Score Subnet

Repurposing a Speech Classifier for Guided Diffusion-Based Speech Generation

Repurposes a pretrained noise-conditioned speech classifier for diffusion-based speech generation with a lightweight decoder. This unifies classifier guidance and score modeling in one backbone, cutting parameters and compute while delivering high-quality conditional speech synthesis.

tts
speech-to-speech
low-latency

Authors: Rostislav Makarov, Timo Gerkmann

Categories: eess.AS, cs.AI, cs.LG

Comment: Accepted for publication in the Proceedings of Interspeech 2026

Published 2026-06-18 · Updated 2026-06-18

Links

Paper & demos

Abstract

Classifier guidance is a way to control diffusion generation by using a noise-conditioned classifier to steer the sampling process toward a target class. One drawback of classifier guidance is that it requires two separately trained models: a classifier and a diffusion model. We therefore study a more compact alternative in which a conventionally trained speech classifier is repurposed as the backbone for diffusion generation. Starting from a frozen noise-conditioned classifier in log-Mel space, we attach a lightweight subnetwork that reuses intermediate classifier representations and train only this subnetwork under a Denoising Score Matching objective. Our work shows that a pretrained classifier can be repurposed for conditional generation, providing an appealing bridge between discriminative modeling and conditional speech synthesis resulting in high speech quality within a single-backbone model, with reduced memory footprint and computational cost.

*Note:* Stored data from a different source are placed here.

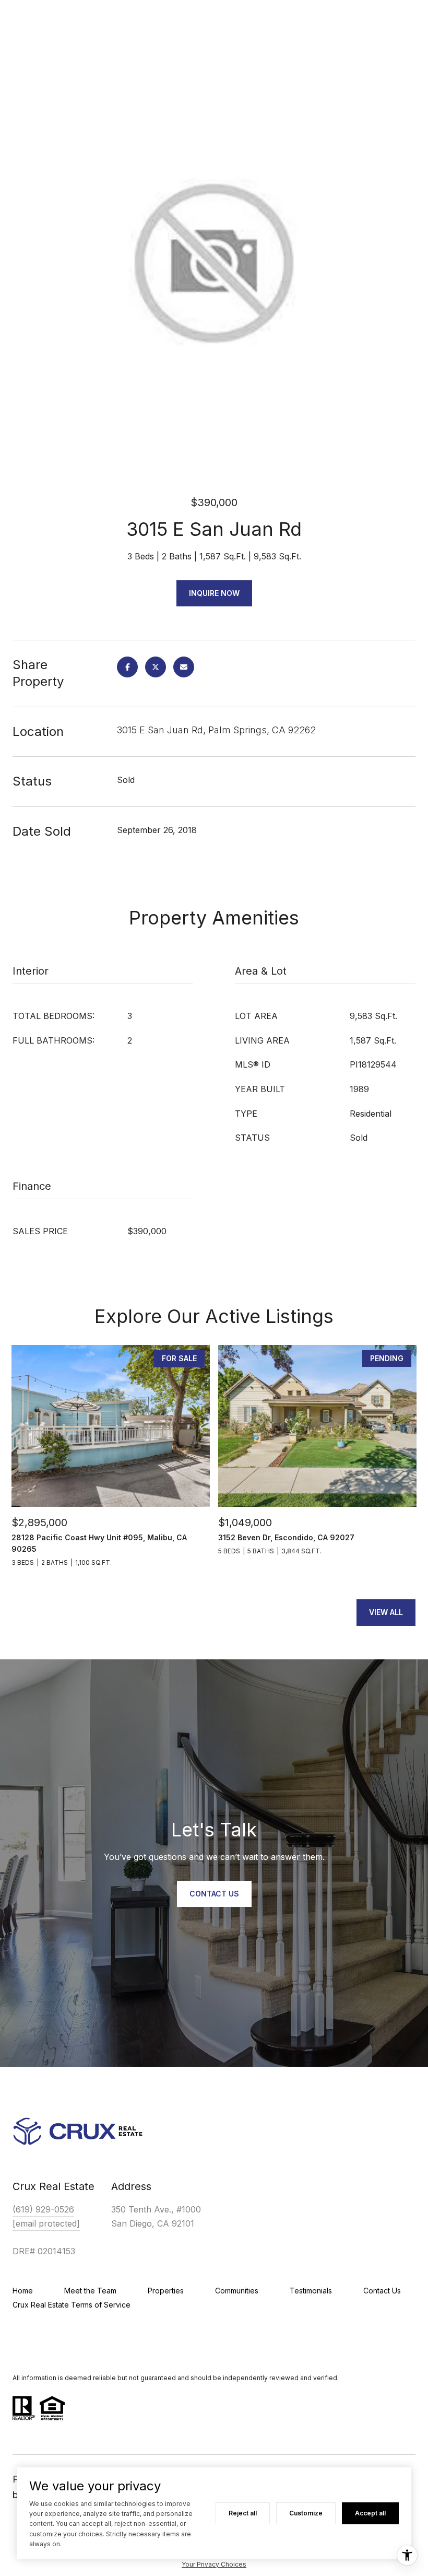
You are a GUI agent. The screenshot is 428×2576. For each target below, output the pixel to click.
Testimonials (311, 2290)
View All (386, 1612)
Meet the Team (90, 2290)
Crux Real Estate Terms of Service (71, 2304)
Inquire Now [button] (214, 593)
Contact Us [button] (214, 1893)
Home (23, 2290)
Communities (236, 2290)
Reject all (243, 2513)
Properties (166, 2290)
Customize (306, 2513)
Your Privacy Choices (214, 2564)
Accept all (370, 2513)
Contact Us (382, 2290)
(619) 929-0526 (43, 2209)
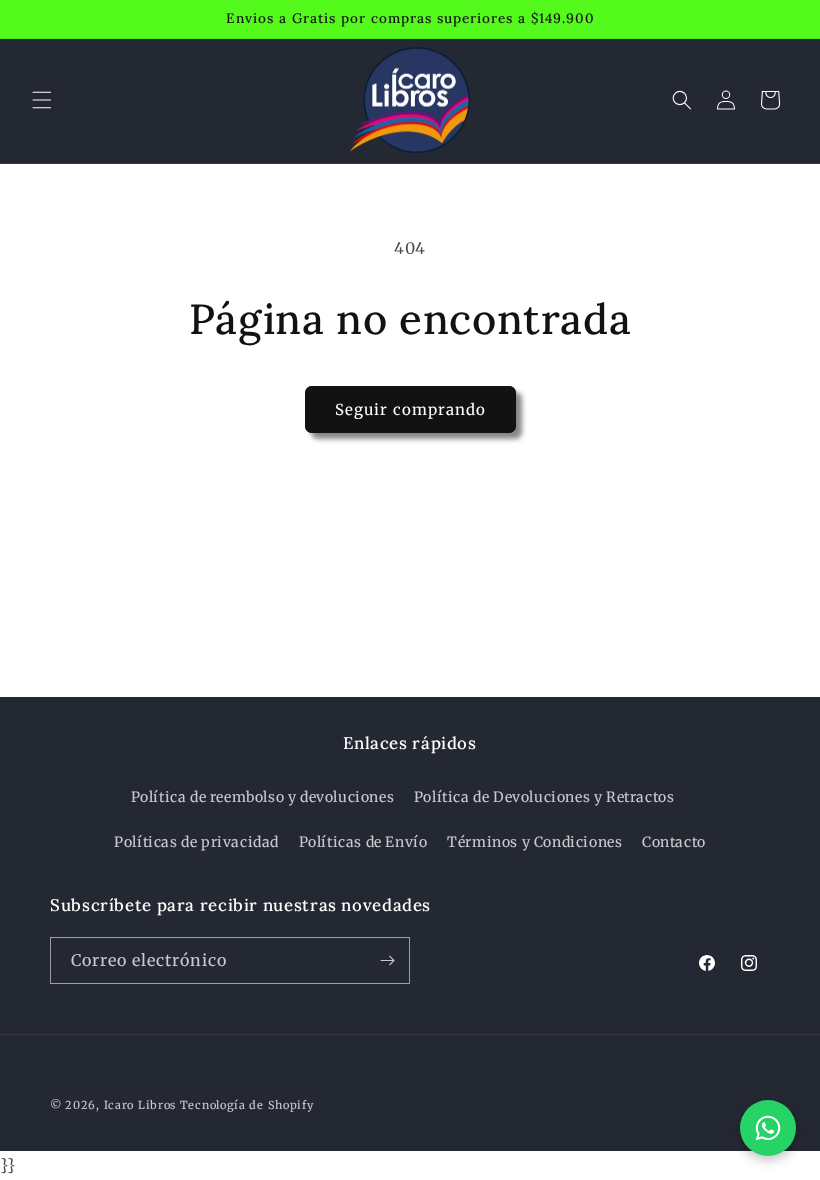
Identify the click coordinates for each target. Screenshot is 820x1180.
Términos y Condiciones (534, 842)
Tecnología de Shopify (247, 1105)
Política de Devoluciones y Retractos (544, 797)
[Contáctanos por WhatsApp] (768, 1128)
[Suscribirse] (387, 960)
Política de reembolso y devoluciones (263, 797)
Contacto (674, 842)
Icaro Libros (140, 1105)
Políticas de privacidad (196, 842)
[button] (42, 100)
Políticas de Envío (363, 842)
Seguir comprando (410, 409)
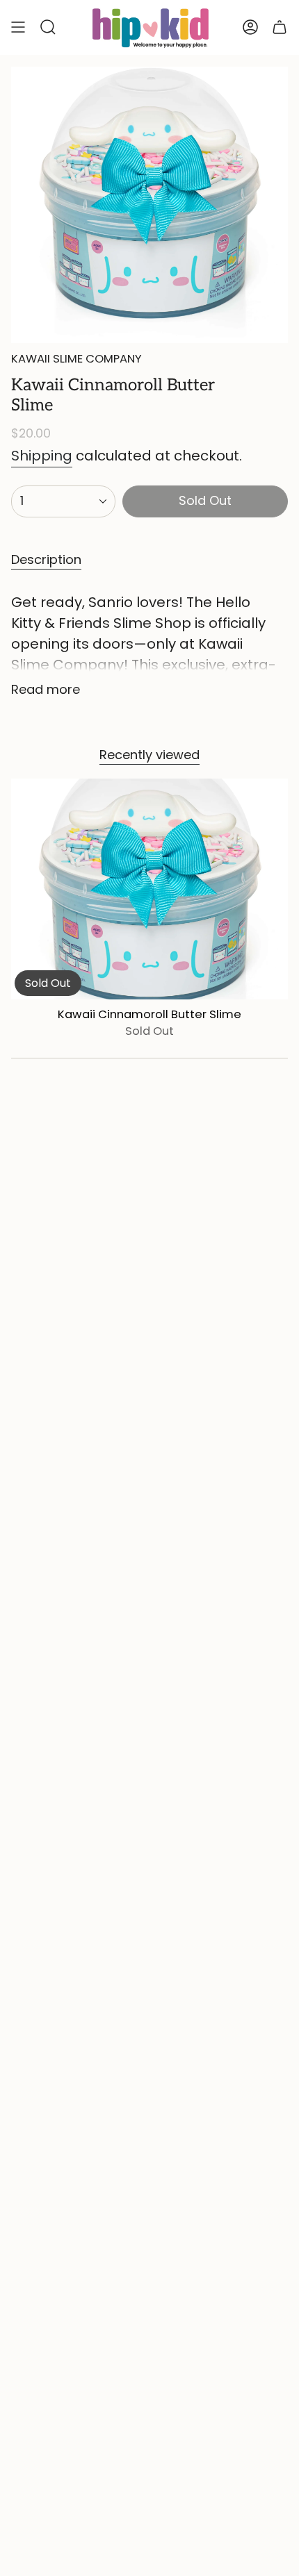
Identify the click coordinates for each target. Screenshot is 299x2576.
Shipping (41, 455)
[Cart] (279, 27)
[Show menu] (18, 27)
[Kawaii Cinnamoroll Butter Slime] (149, 889)
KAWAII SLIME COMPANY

Introduction and problem setting

This paper studies whether a conventional noise-conditioned speech classifier can be repurposed as the backbone for diffusion-based speech generation in log-Mel space. The motivation is to reduce the cost of the standard classifier-guidance pipeline, which normally requires two separately trained models: a diffusion score model and a classifier that provides guidance gradients during sampling. The authors ask whether a pretrained classifier already contains enough information to support score prediction if it is paired with a lightweight generative adapter trained only on top of frozen classifier features.

The key idea is to keep the classifier fixed, reuse its intermediate representations, and train only a small decoder-style subnet with Denoising Score Matching (DSM). At inference time, this yields a single-backbone generator that can be used unconditionally with its learned score subnet, and conditionally with standard classifier guidance. The resulting system aims to lower both the number of trainable parameters and the sampling-time compute relative to a full U-Net score model plus a separate classifier.

The paper’s main contributions are:

showing that a conventionally trained noise-conditioned speech classifier can be repurposed for diffusion generation;
proposing a parameter-efficient Score Subnet that freezes the classifier and trains only a lightweight decoder on intermediate representations; and
evaluating the method on the SC09 spoken-digit benchmark, including ablations, guidance-strength sweeps, and low-data / restricted-label experiments.

Method overview

The method is formulated in a score-based diffusion framework operating on log-Mel spectrograms. Let $X_0 \in \mathbb{R}^{F \times N}$ be a clean log-Mel spectrogram sampled from the data distribution $p_0$. A forward stochastic differential equation (SDE) progressively corrupts the data:

$$dX_t = f(X_t,t)\,dt + g(t)\,dW_t, \qquad t \in [0,1].$$

The reverse-time SDE uses the score $\nabla_{X_t} \log p_t(X_t)$ to denoise samples:

$$dX_t = \Big(f(X_t,t) - g(t)^2 \nabla_{X_t} \log p_t(X_t)\Big)\,dt + g(t)\,d\bar W_t.$$

The score is approximated by a network $s_\theta(X_t,t)$ trained with DSM:

$$\mathcal{L}(\theta) = \mathbb{E}_{t \sim \mathcal{U}(0,1)}\,\mathbb{E}_{X_0 \sim p_0}\,\mathbb{E}_{X_t \sim q(X_t \mid X_0,t)} \left[\lVert s_\theta(X_t,t) - \nabla_{X_t} \log q(X_t \mid X_0,t) \rVert_2^2\right].$$

For conditional generation, the paper uses the standard classifier-guidance decomposition:

$$\nabla_{X_t} \log p_t(X_t \mid y) = \nabla_{X_t} \log p_t(X_t) + \nabla_{X_t} \log p_t(y \mid X_t).$$

The second term is obtained by backpropagating through a noise-conditioned classifier trained on noisy inputs with cross-entropy:

$$\mathcal{L}_{\mathrm{CE}}(\phi) = \mathbb{E}_{t,(X_0,y)}\,\mathbb{E}_{X_t \sim q(X_t \mid X_0,t)}\left[-\log p_{\phi,t}(y \mid X_t)\right].$$

The guided score used during sampling is therefore

$$\tilde{s}(X_t,t,y) = s_\theta(X_t,t) + \gamma\,\nabla_{X_t} \log p_{\phi,t}(y \mid X_t),$$

where $\gamma \ge 0$ controls guidance strength.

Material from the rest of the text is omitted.